*To do:*
1. In the adoption update, what was the writer reading while on the treadmill?
2. Do these statements agree with the adoption update? Answer yes or no for each, quoting the deciding words. (a) The writer disliked the month of December. (b) The writer says the adoption was brought about by the writer's perfect works. (c) The writer prays that the birth mother would be filled with grace.

Start of Reading text

Sunday, January 1, 2017

adoption update

Continuing on.....
That month of December was wonderful because it was Christmas time, but also very difficult. Although, I love December and was enjoying all of the holiday festivities, I had so much anxiety. I started to analyze everything I said and did. I started to think that if I did not say and do everything perfectly, this adoption would fall through. I started thinking that my works were not enough. Finally, one day, I was on the treadmill, and was reading in Ether 12. I realized that I always pray that the birth mother would be filled with grace. That strengthening and enabling power to do what she could not do on her own. I knew that placing a child for adoption is one of the most difficult things you can ever do, but something that I realized during this past month is that I need our Savior's grace more than ever. This adoption was not brought about because of my perfect works, for I can't do enough to earn the right to be the twins mother, but this adoption was brought about because of a loving Heavenly Father. He knew that these twins belonged in our family and He brought Genesha and our family together. It seemed like very shortly after I felt the spirit and these truths were felt in my heart, I was able to let go of a lot of the anxiety that I felt about trying to be the perfect adoptive mother ALL THE TIME and always saying and doing the perfect thing. It seemed like my insecurities left and I was filled with faith and confidence again. I can't even explain how much I needed to feel our Heavenly Father's love and confidence throughout this past month. He has given me the strength and patience to keep moving forward having faith in Him.

End of Reading text
Start of Data

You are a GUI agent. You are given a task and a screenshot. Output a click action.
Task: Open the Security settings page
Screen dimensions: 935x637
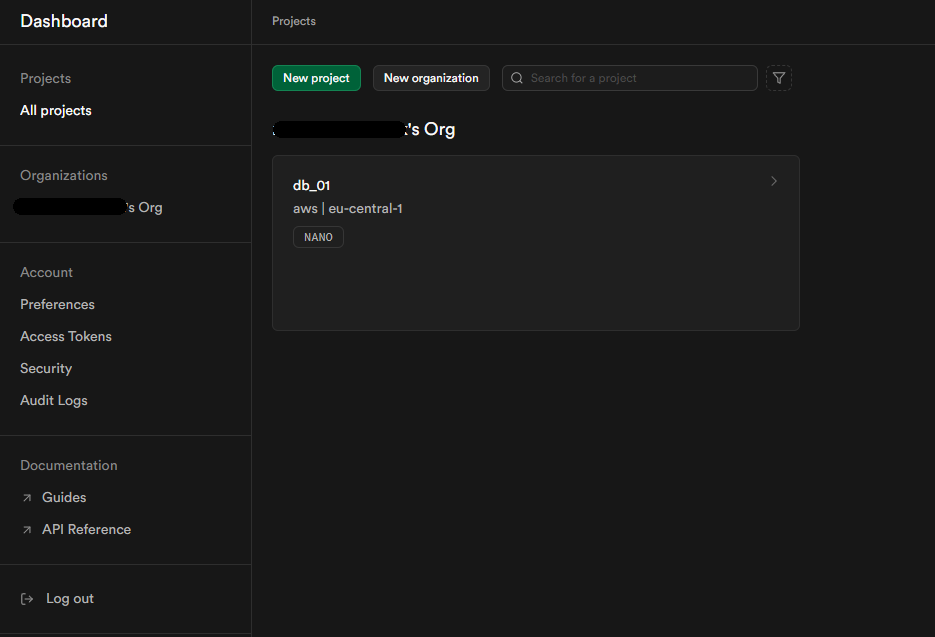tap(46, 368)
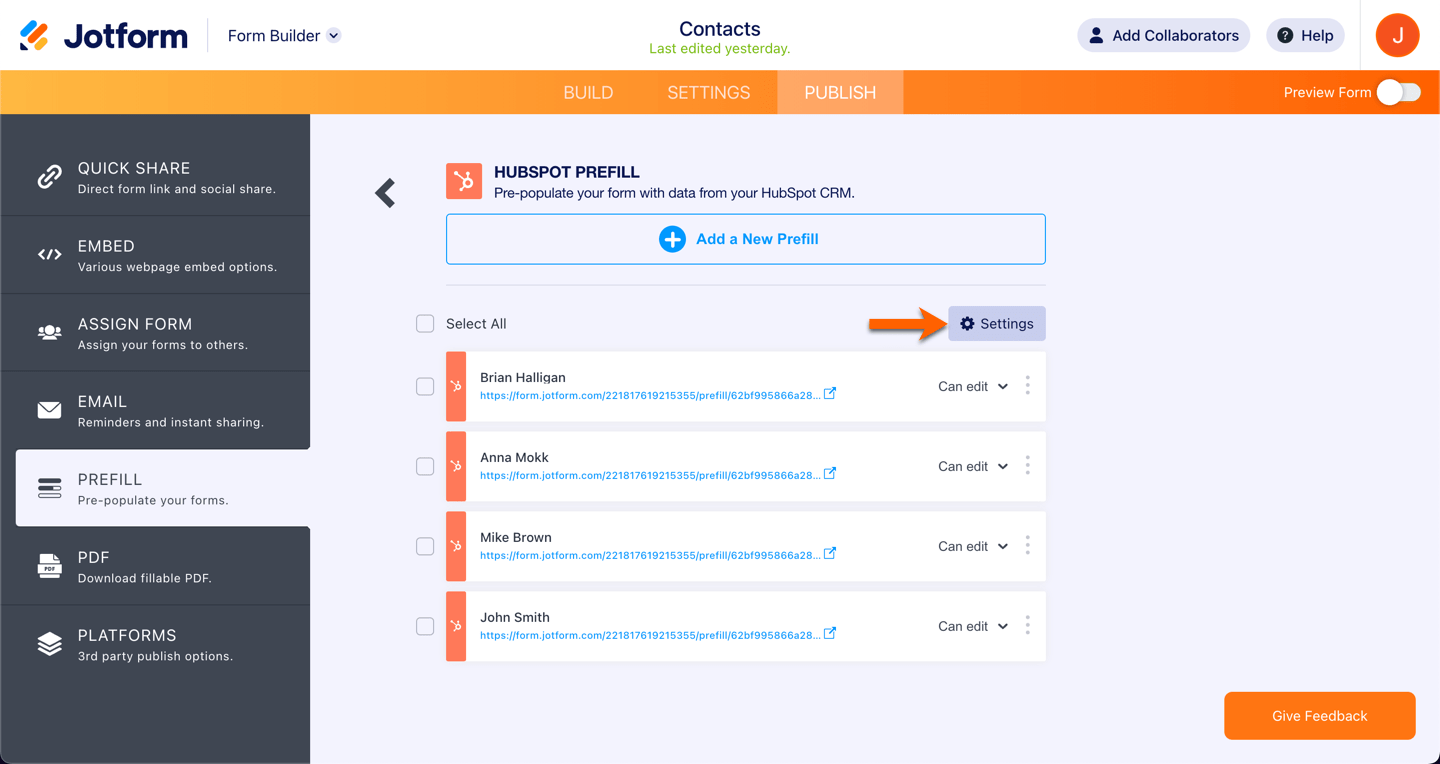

End of Data

*Answers to the tasks:*
1. Ether 12.

2.
(a) No: "I love December and was enjoying all of the holiday festivities"
(b) No: "This adoption was not brought about because of my perfect works"
(c) Yes: "I always pray that the birth mother would be filled with grace"